Contract
Exhibit 10.4
THIS NOTE HAS NOT BEEN REGISTERED UNDER THE SECURITIES ACT OF 1933 (THE "ACT") OR UNDER THE LAWS OF ANY STATE OR OTHER JURISDICTION. THIS NOTE MAY NOT BE OFFERED OR SOLD UNLESS REGISTERED UNDER THE ACT AND UNDER THE LAWS OF THE STATES WHERE EACH. SALE IS MADE, OR AN EXEMPTION FROM THE REGISTRATION REQUIREMENTS IS AVAILABLE IN THE OPINION OF COUNSEL SATISFACTORY TO THE BORROWER. •
$3,000 | April 25, 2012 |
FOR VALUE RECEIVED, Gold Swap Inc., a New York corporation (the "Borrower"), hereby promises to pay to Osher Capital LLC (the "Holder"), the principal sum of Three Thousand Dollars ($3,000.00), with interest accruing thereon at the rate of eight percent (6%) per annum accruing from February 25, 2012. This note shall amend and replace in its entirety the Promissory Note dated February 25, 2012 between the Borrower and the Holder.

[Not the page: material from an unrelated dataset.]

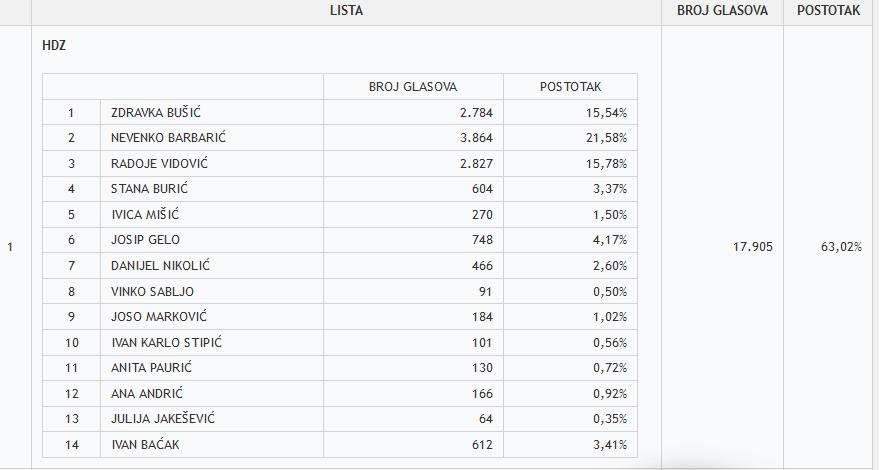Select the HDZ list title
The image size is (879, 470).
pos(54,47)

Interest shall accrue on the outstanding principal amount of this Note beginning on February 25, 2012 until this Note is paid in full. The principal amount of this Note and all accrued and unpaid interest shall be due and payable on February 25, 2014 (the "Maturity Date"). Upon the occurrence and during the continuance of any Event of Default (as defined below), the amounts then due and payable under this Note (including the entire principal and accrued interest if such payments are accelerated at the election of the Holder) shall bear interest equal to the lesser of (a) the maximum amount permitted to be charged under applicable law or (b) twelve (12%) percent per annum from the due date thereof until paid in full or such Event of Default has been cured or waived (the "Default Interest Rate").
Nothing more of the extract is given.